Extract provided:
○ ○ ○ ○ ○ ○ ○

Skip to content

Improving Zero-Shot Generalization for CLIP with Variational Adapter

Conference: ECCV 2024
Code: None
Area: Model Compression
Keywords: CLIP, Zero-Shot Generalization, Variational Adapter, Divide-and-Conquer Strategy, Vision-Language Models

TL;DR

A Prompt-based Variational Adapter (PVA) is proposed to separate base and novel category samples in the latent space through a variational adapter. A divide-and-conquer strategy is adopted to process them separately, combined with residual connections to enhance the transfer capability of novel categories, achieving state-of-the-art performance on generalized zero-shot learning and cross-dataset transfer learning benchmarks.

Background & Motivation

Background: Pre-trained vision-language models (VLMs) such as CLIP have demonstrated excellent zero-shot generalization capabilities. The current mainstream approach is to fine-tune CLIP for downstream tasks via prompt tuning or adapters, achieving high specialized performance on base categories while maintaining generalization to novel (unseen) categories.

Limitations of Prior Work: Most existing fine-tuning methods, while pursuing high performance on base categories, inevitably lead to "feature confusion" for novel categories. Specifically, the fine-tuned model confuses novel category samples with certain base categories, because the feature space is distorted during fine-tuning, blurring the semantic boundaries of novel categories. This base-novel performance trade-off has been a core challenge in zero-shot generalization.

○ ○ ○ ○ ○ ○ ○

Data entries:
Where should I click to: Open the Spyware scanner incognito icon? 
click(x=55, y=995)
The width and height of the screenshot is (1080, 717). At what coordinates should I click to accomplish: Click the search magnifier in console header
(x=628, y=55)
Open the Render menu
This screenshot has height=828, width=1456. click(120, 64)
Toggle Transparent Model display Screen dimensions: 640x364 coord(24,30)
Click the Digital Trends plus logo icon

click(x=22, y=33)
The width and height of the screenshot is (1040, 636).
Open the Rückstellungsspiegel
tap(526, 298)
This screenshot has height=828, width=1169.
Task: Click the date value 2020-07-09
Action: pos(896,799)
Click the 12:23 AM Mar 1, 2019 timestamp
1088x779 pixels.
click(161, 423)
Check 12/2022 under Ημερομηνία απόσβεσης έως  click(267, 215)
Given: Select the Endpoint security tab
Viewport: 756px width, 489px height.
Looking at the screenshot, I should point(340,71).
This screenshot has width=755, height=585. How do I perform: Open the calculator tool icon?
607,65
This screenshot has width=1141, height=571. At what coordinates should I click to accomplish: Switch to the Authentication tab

○ ○ ○ ○ ○ ○ ○

What this exercise asks:
(1) Reproduce the passage of the CLIP variational adapter summary between "A Prompt-based Variational" and "novel (unseen) categories.", inclusive.
(2) Continue the CLIP variational adapter summary from its last sentence.

Answers for the exercise:
(1)
A Prompt-based Variational Adapter (PVA) is proposed to separate base and novel category samples in the latent space through a variational adapter. A divide-and-conquer strategy is adopted to process them separately, combined with residual connections to enhance the transfer capability of novel categories, achieving state-of-the-art performance on generalized zero-shot learning and cross-dataset transfer learning benchmarks.

Background & Motivation

Background: Pre-trained vision-language models (VLMs) such as CLIP have demonstrated excellent zero-shot generalization capabilities. The current mainstream approach is to fine-tune CLIP for downstream tasks via prompt tuning or adapters, achieving high specialized performance on base categories while maintaining generalization to novel (unseen) categories.

(2)
Key Challenge: Fine-tuning specializes the model on base categories, but this specialization comes at the expense of generality for novel categories. The fundamental reason is that fine-tuning simultaneously processes predictions of both base and novel categories in a unified feature space, causing the model to incorrectly pull novel sample features toward the decision regions of base categories.

Goal: (1) How to identify and separate confused base and novel samples? (2) How to process the two groups of samples separately after separation to eliminate prediction bias? (3) How to enhance the transfer capability of novel categories while maintaining the performance on base categories?

Key Insight: The authors observe that the distribution differences between base and novel samples in the latent representation space can be modeled. Variational inference can learn a structured latent space where the distributions of the two types of samples can be explicitly distinguished. If the confused samples can be separated, a difficult mixed task can be decomposed into two independent and simpler sub-tasks.

Core Idea: Use a variational adapter to learn a structured latent space, separate novel samples from the confused space based on the similarity of latent features, and then apply a divide-and-conquer approach.

Method

Overall Architecture

PVA adds two lightweight variational adapters directly onto the frozen CLIP model—one for the visual modality and one for the textual modality. Each adapter contains learnable text tokens and a variational inference module. During the training phase, the adapters are trained on base category data to learn the mapping of input features to a shared, structured latent space. During the inference phase, the feature similarity metric in the latent space is utilized to divide the input samples into "base-like" and "novel-like" groups, which are then processed with different prediction strategies.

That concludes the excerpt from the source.